BEGIN

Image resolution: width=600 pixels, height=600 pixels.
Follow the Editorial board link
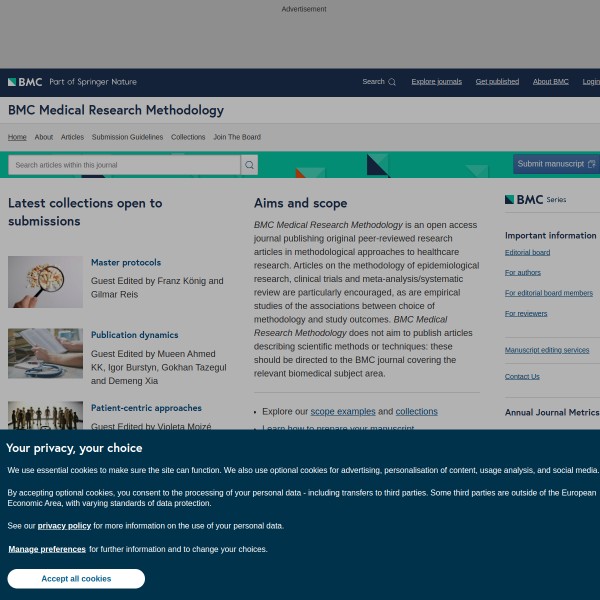click(x=527, y=253)
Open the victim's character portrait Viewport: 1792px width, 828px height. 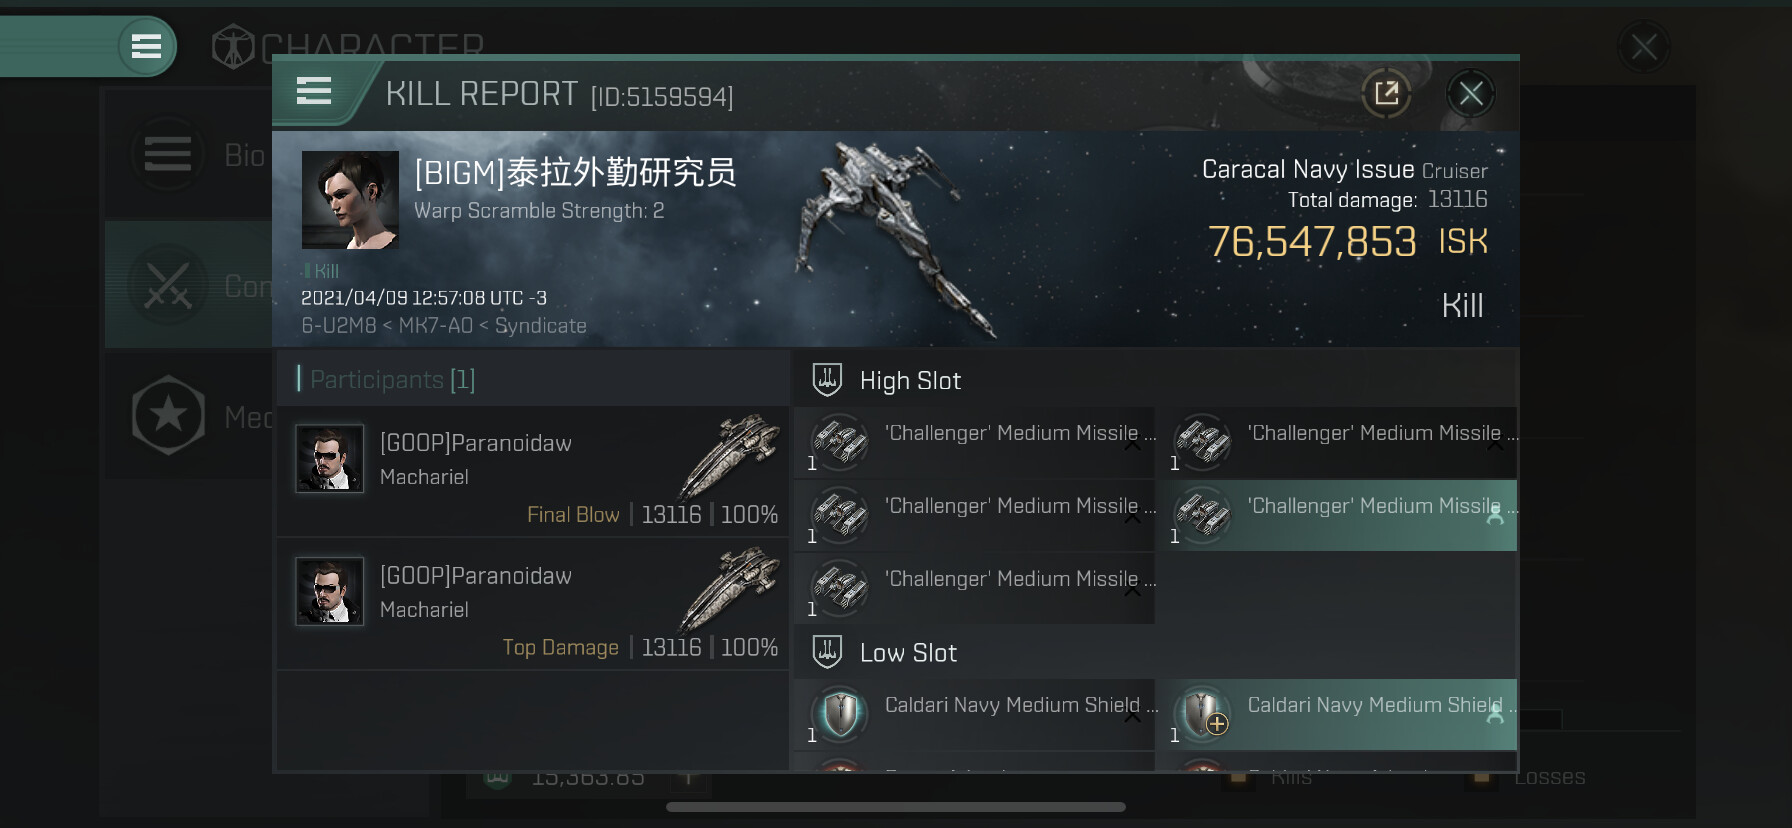point(350,200)
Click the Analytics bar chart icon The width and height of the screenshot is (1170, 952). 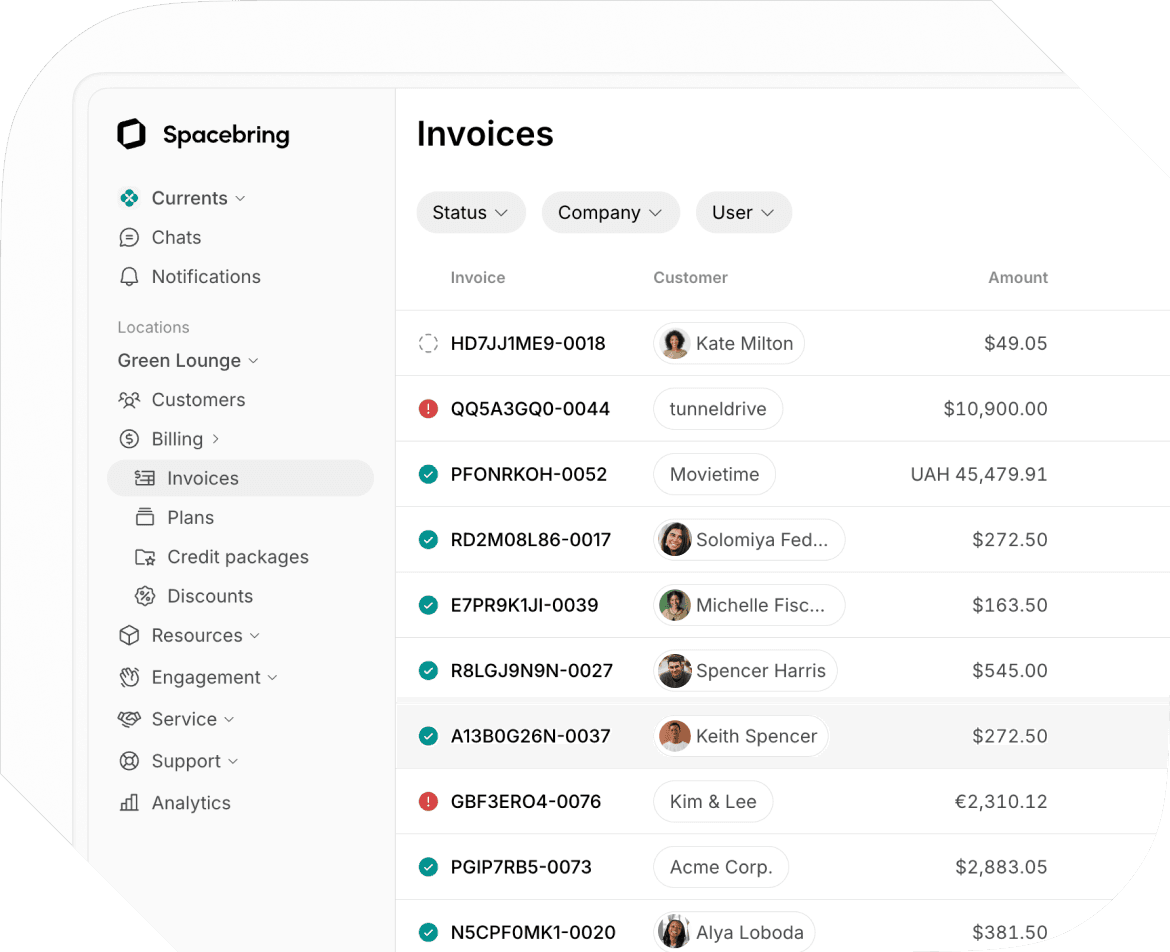pos(129,803)
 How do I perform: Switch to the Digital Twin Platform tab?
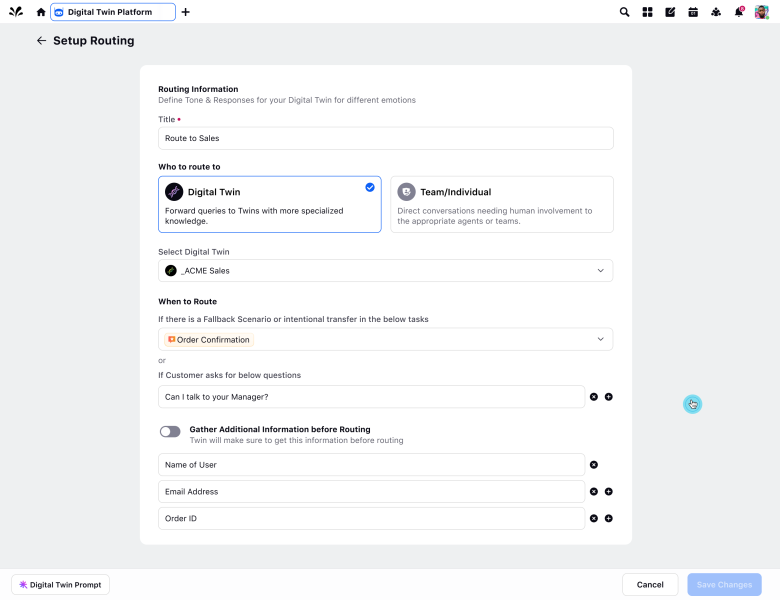(112, 12)
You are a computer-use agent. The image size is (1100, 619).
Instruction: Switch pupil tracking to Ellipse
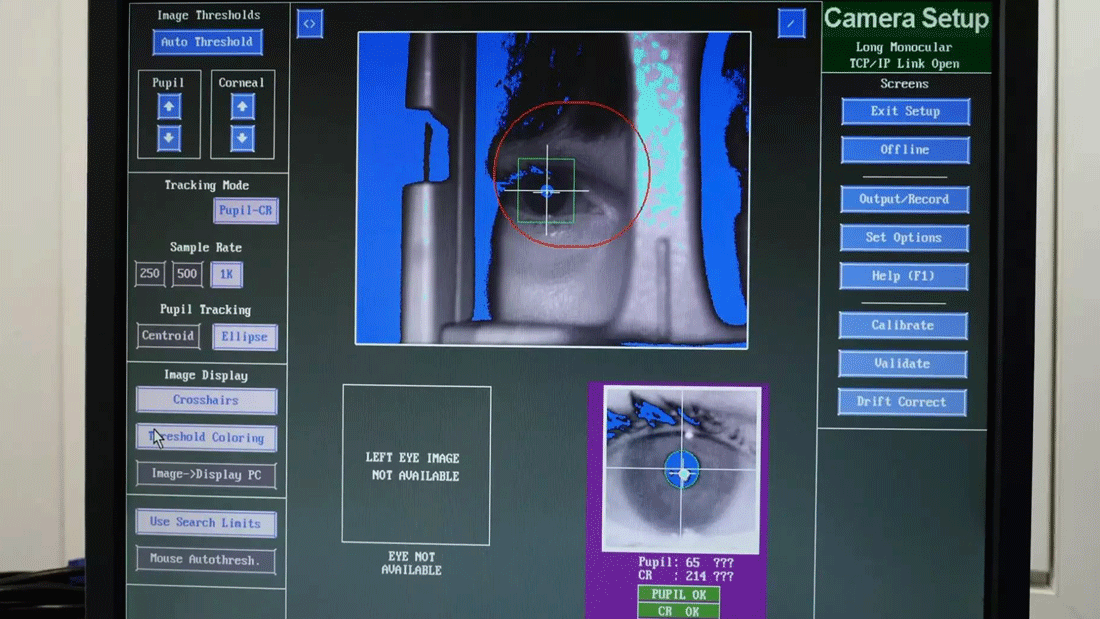(x=245, y=337)
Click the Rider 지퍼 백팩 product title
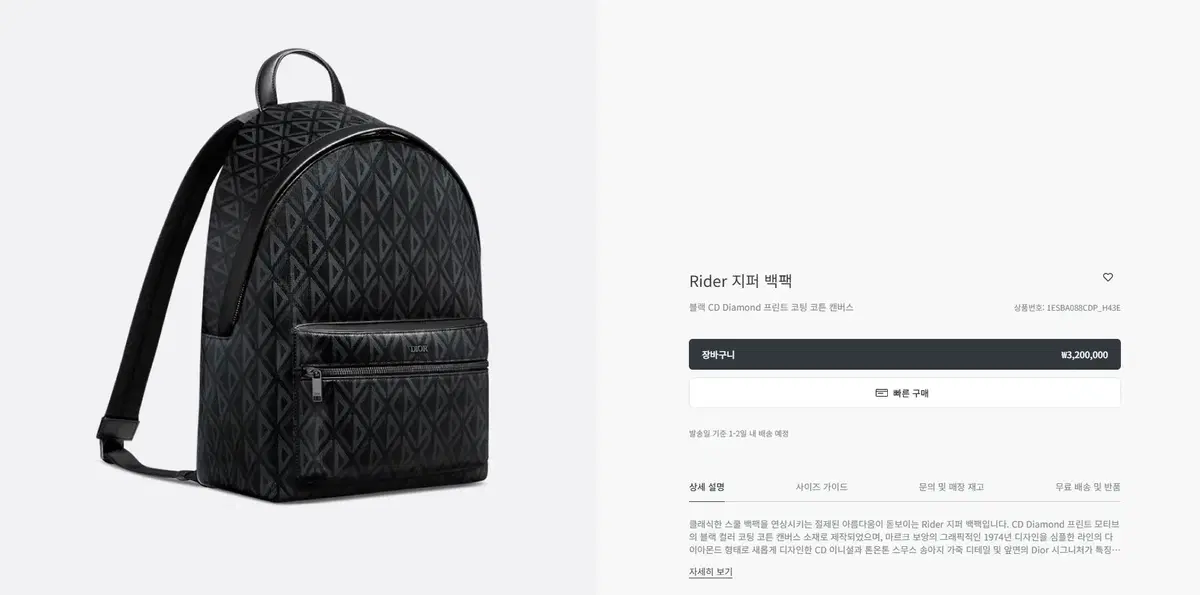The width and height of the screenshot is (1200, 595). [x=741, y=281]
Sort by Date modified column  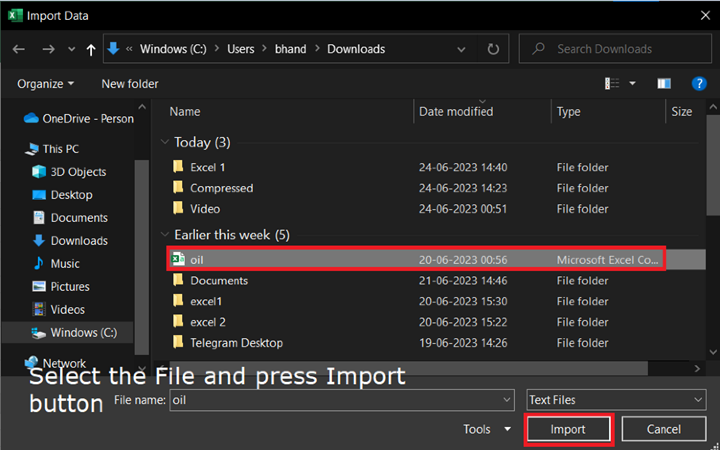pyautogui.click(x=456, y=112)
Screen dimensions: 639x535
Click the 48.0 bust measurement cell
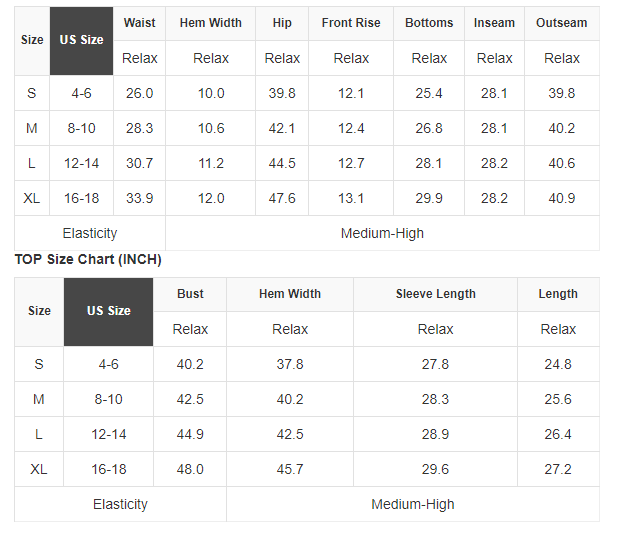click(190, 469)
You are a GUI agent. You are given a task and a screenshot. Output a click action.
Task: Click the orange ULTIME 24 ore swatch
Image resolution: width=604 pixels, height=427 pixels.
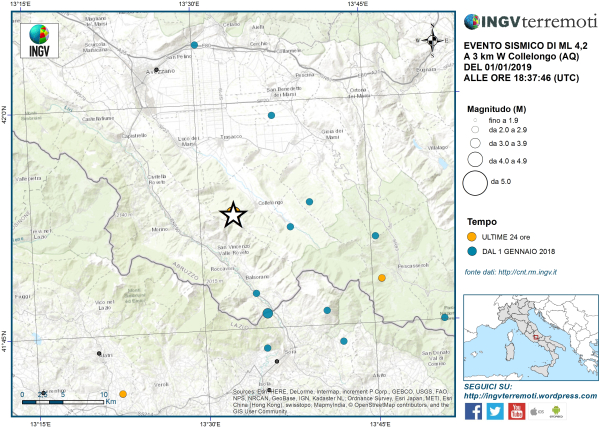471,237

END

• Your instructions
Take the line with "Image resolution: width=604" and each line after it through the end of the material above, and reproduce them exactly, without the pictures.

• Answer below
Image resolution: width=604 pixels, height=427 pixels.
471,237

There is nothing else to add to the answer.